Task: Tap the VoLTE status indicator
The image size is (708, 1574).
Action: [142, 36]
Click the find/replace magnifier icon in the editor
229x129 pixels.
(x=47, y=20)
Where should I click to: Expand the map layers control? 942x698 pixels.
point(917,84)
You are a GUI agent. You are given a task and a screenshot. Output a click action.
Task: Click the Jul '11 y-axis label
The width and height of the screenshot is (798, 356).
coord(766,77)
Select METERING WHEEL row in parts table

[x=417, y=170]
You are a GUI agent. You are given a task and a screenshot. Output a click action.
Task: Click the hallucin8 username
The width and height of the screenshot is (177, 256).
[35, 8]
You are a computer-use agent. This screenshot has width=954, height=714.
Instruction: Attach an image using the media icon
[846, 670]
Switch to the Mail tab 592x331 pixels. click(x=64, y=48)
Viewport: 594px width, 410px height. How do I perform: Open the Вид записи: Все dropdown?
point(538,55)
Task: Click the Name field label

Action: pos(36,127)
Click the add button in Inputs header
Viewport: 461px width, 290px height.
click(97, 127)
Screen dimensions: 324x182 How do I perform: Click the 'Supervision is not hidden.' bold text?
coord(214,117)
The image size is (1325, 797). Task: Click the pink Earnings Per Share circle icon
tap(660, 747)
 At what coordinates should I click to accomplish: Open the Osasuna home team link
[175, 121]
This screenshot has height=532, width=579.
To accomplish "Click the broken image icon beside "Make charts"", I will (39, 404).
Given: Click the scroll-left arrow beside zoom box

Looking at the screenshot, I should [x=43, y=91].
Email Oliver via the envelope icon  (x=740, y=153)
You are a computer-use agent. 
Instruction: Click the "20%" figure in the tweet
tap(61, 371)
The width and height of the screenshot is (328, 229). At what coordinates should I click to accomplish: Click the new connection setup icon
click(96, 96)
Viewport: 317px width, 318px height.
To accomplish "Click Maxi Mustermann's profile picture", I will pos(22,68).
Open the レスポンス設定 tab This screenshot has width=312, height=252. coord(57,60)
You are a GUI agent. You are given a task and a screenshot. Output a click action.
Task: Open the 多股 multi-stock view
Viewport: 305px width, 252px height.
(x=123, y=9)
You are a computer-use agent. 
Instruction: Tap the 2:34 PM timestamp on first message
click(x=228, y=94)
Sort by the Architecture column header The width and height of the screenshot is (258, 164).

*****

> _ASSIGNED TASK_
The data must be retyped in full, exactly as it reads.

> _ANSWER TO THE PROBLEM_
Task: Tap the VoLTE status indicator
The image size is (708, 1574).
Action: [142, 36]
Click the find/replace magnifier icon in the editor
229x129 pixels.
(x=47, y=20)
Where should I click to: Expand the map layers control? 942x698 pixels.
point(917,84)
You are a GUI agent. You are given a task and a screenshot. Output a click action.
Task: Click the Jul '11 y-axis label
The width and height of the screenshot is (798, 356).
coord(766,77)
Select METERING WHEEL row in parts table

[x=417, y=170]
You are a GUI agent. You are given a task and a screenshot. Output a click action.
Task: Click the hallucin8 username
The width and height of the screenshot is (177, 256).
[35, 8]
You are a computer-use agent. This screenshot has width=954, height=714.
Instruction: Attach an image using the media icon
[846, 670]
Switch to the Mail tab 592x331 pixels. click(x=64, y=48)
Viewport: 594px width, 410px height. How do I perform: Open the Вид записи: Все dropdown?
point(538,55)
Task: Click the Name field label

Action: pos(36,127)
Click the add button in Inputs header
Viewport: 461px width, 290px height.
click(97, 127)
Screen dimensions: 324x182 How do I perform: Click the 'Supervision is not hidden.' bold text?
coord(214,117)
The image size is (1325, 797). Task: Click the pink Earnings Per Share circle icon
tap(660, 747)
 At what coordinates should I click to accomplish: Open the Osasuna home team link
[175, 121]
This screenshot has height=532, width=579.
To accomplish "Click the broken image icon beside "Make charts"", I will (39, 404).
Given: Click the scroll-left arrow beside zoom box

Looking at the screenshot, I should [x=43, y=91].
Email Oliver via the envelope icon  (x=740, y=153)
You are a computer-use agent. 
Instruction: Click the "20%" figure in the tweet
tap(61, 371)
The width and height of the screenshot is (328, 229). At what coordinates should I click to accomplish: Click the new connection setup icon
click(96, 96)
Viewport: 317px width, 318px height.
To accomplish "Click Maxi Mustermann's profile picture", I will pos(22,68).
Open the レスポンス設定 tab This screenshot has width=312, height=252. coord(57,60)
You are a GUI agent. You are given a task and a screenshot. Output a click action.
Task: Open the 多股 multi-stock view
Viewport: 305px width, 252px height.
(x=123, y=9)
You are a computer-use agent. 
Instruction: Tap the 2:34 PM timestamp on first message
click(x=228, y=94)
Sort by the Architecture column header The width and height of the screenshot is (258, 164).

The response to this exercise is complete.